MIT is building a ‘one-stop shop’ for 3D-printing robots

Brian Heater
·2-min read

Additive manufacturing has proven an ideal solution for certain tasks, but the technology still lacks more traditional methods in a number of categories. One of the biggest is the requirement for post-printing assembly. 3D printers can create extremely complex components, but an outside party (be it human or machine) is required to put them together.

MIT’s CSAIL department this week showcased “LaserFactory,” a new project that attempts to develop robotics, drones and other machines than can be fabricated as part of a “one-stop shop.” The system is comprised of a software kit and hardware platform designed to create structures and assemble circuitry and sensors for the machine.

A more fully realized version of the project will be showcased at an event in May, but the team is pulling back the curtain a bit to show what the concept looks like in practice. Here’s a breakdown from CSAIL’s page:

Let’s say a user has aspirations to create their own drone. They’d first design their device by placing components on it from a parts library, and then draw on circuit traces, which are the copper or aluminum lines on a printed circuit board that allow electricity to flow between electronic components. They’d then finalize the drone’s geometry in the 2D editor. In this case, they’d use propellers and batteries on the canvas, wire them up to make electrical connections, and draw the perimeter to define the quadcopter’s shape.

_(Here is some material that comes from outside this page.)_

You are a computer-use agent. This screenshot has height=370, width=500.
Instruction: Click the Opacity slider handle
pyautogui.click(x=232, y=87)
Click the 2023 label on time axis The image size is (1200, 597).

Printing circuit boards is certainly nothing new. What sets CSAIL’s machine apart here is the breadth of functionality that’s been jammed into the machine here. An accompanying video lays it out pretty well:

Of course, this is early days -- we’re still months out from the official presentation. There are a lot of questions, and more to the point, a lot of potential points of failure for a complex machine like this -- especially one that seems to have non-experts as a target audience.

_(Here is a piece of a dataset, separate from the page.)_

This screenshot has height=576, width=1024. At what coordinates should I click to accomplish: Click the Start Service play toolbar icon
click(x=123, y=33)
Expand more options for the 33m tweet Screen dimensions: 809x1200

“Making fabrication inexpensive, fast, and accessible to a layman remains a challenge,” PhD student and lead author Martin Nisser says in the release. “By leveraging widely available manufacturing platforms like 3D printers and laser cutters, LaserFactory is the first system that integrates these capabilities and automates the full pipeline for making functional devices in one system.”

The software appears to be a big piece of the puzzle -- allowing users to view a version of the product before it’s printed. By then, of course, it’s too late.